Paes nomeia ativista que já justificou pena de morte em regimes comunistas
Elias Jabbour assume cargo estratégico na Prefeitura do Rio, gerando polêmica por falas radicais e ligação com a China
O prefeito carioca Eduardo Paes (PSD) nomeou o ativista e acadêmico Elias Jabbour como presidente do Instituto Pereira Passos (IPP), órgão da Prefeitura do Rio voltado a projetos urbanos e sociais. A escolha do economista, conhecido por declarações extremistas e por seu apoio ao modelo comunista chinês, surpreendeu quem via no prefeito uma liderança centrista e pragmática.
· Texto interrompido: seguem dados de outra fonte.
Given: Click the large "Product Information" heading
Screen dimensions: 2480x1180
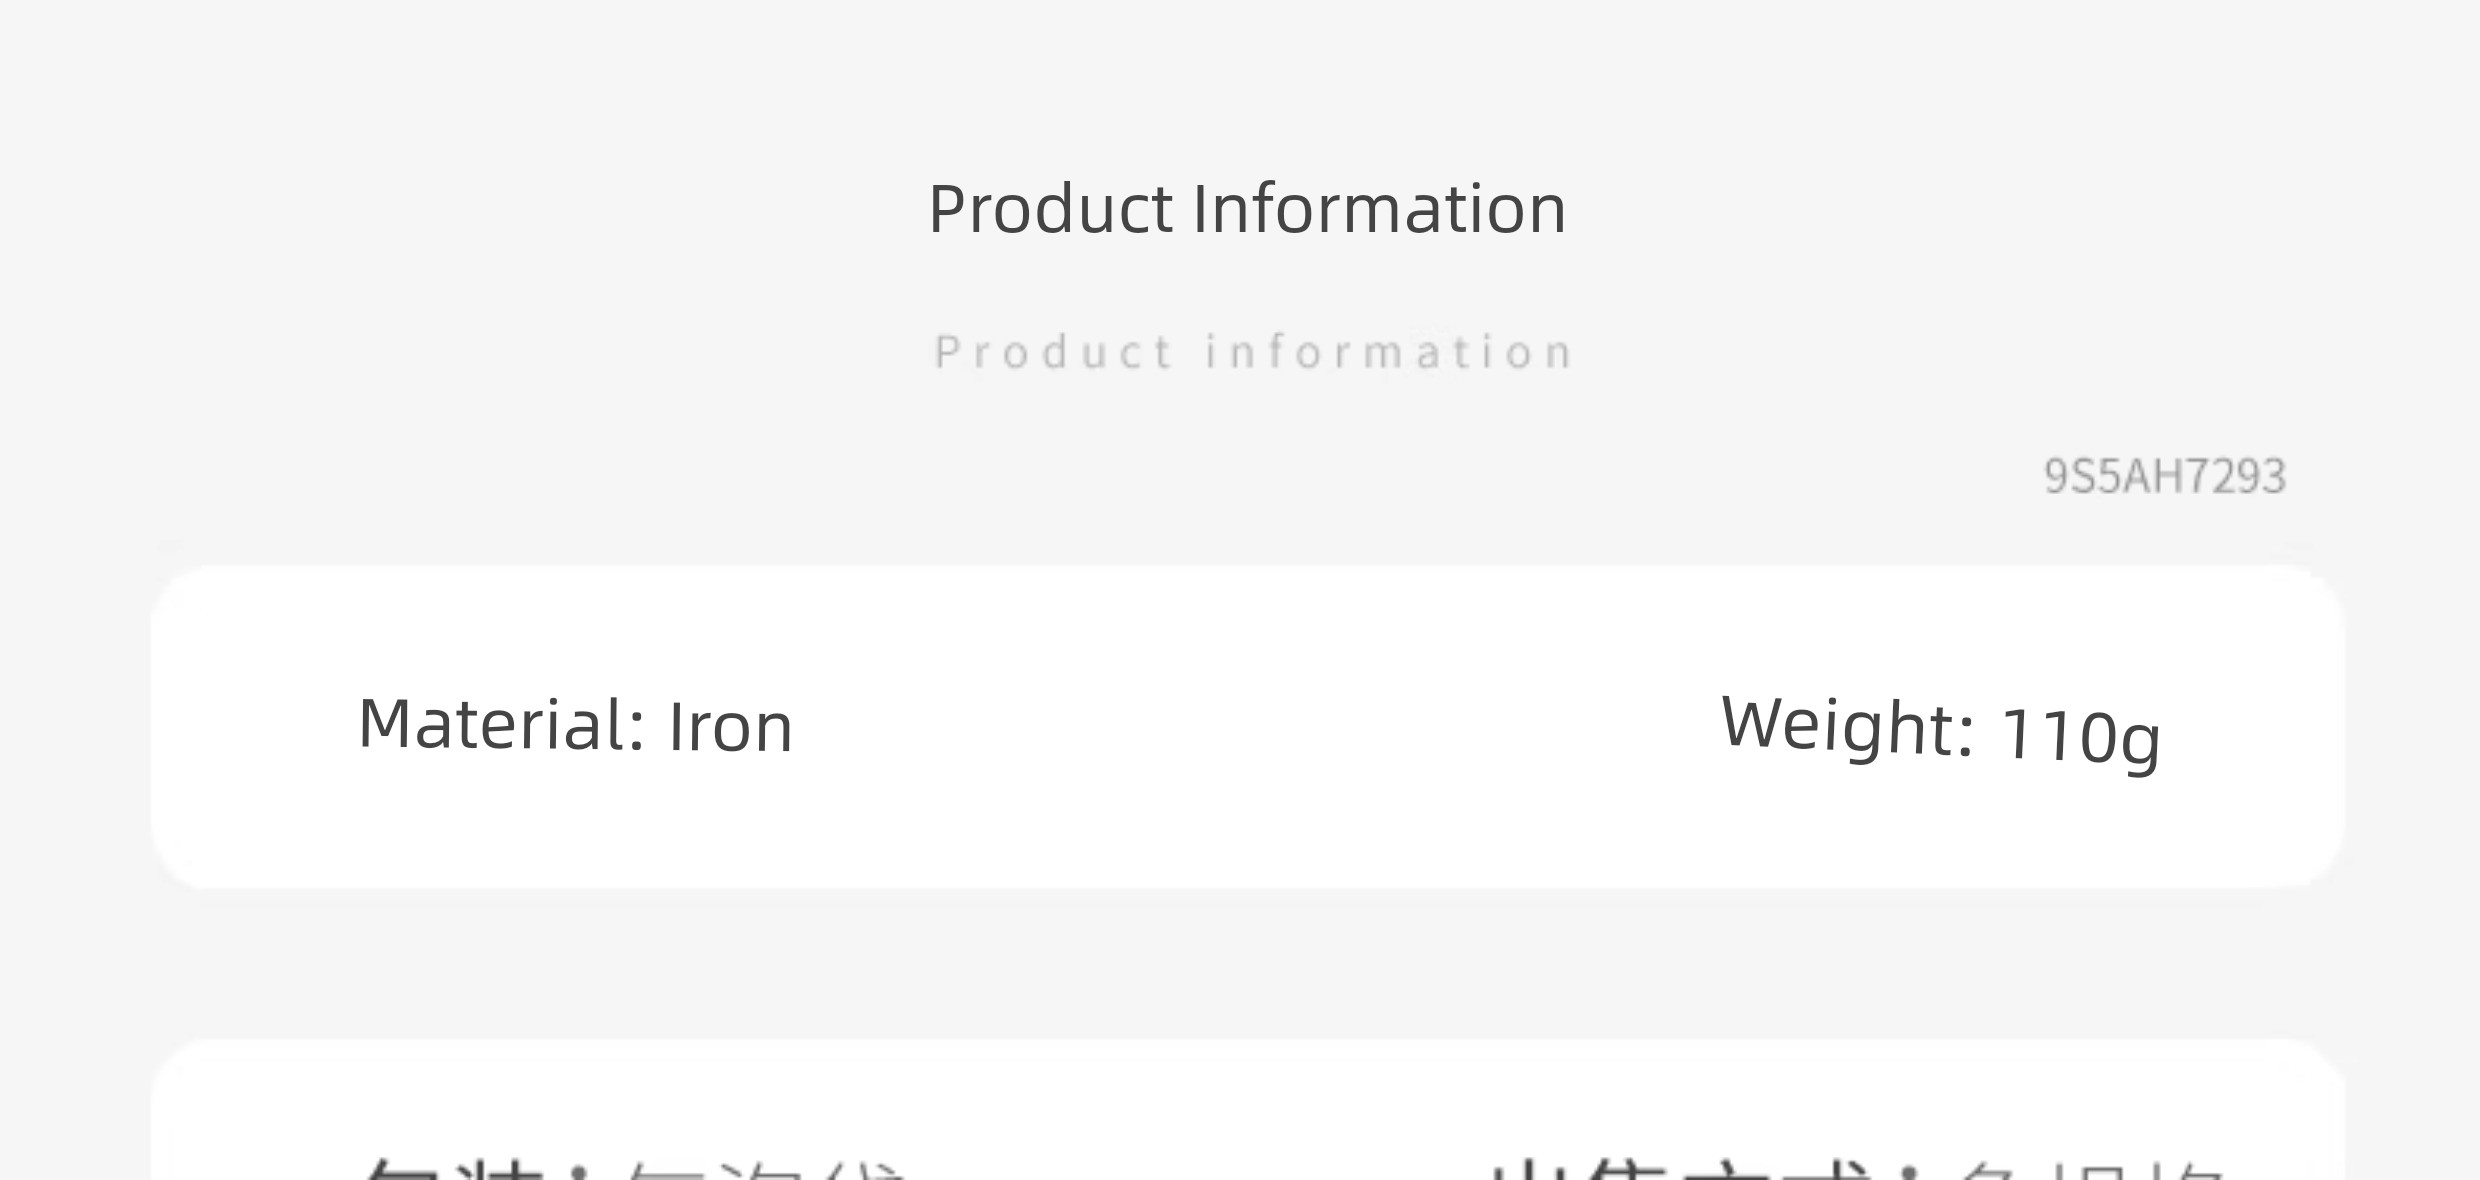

“Apresento a vocês o novo presidente do Instituto Pereira Passos (IPP) que está chegando diretamente do Banco de Desenvolvimento dos Brics, o NDB, em Xangai, na China. Geógrafo, economista, professor, autor de livros em economia política, mestre e doutor pela USP… ufa! Mais uma fera que se junta ao time. Seja bem-vindo Elias Jabbour”, escreveu Paes em seu perfil nas redes sociais.
Jabbour, professor da UERJ e militante do PCdoB, já defendeu publicamente a pena de morte para dissidentes de regimes socialistas e frequentemente exalta governos autoritários como os de Cuba e Coreia do Norte.
Em 2022, Jabbour recebeu o Special Book Award of China, prêmio concedido pelo governo chinês, consolidando sua proximidade ideológica com o regime de Xi Jinping. Em suas declarações, ele afirmou que práticas autoritárias seriam “necessárias para preservar o progresso e a estabilidade” em países socialistas.
Durante uma entrevista no podcast Inteligência Ltda., ele afirmou:
“Você vai fazer o quê? Você é um estado revolucionário, é um estado que está sob cerco, se você começa com esse grau de subversão ao sistema, aquilo vai para o buraco. Não é matar a galera, é aplicar a lei. É pena de morte.”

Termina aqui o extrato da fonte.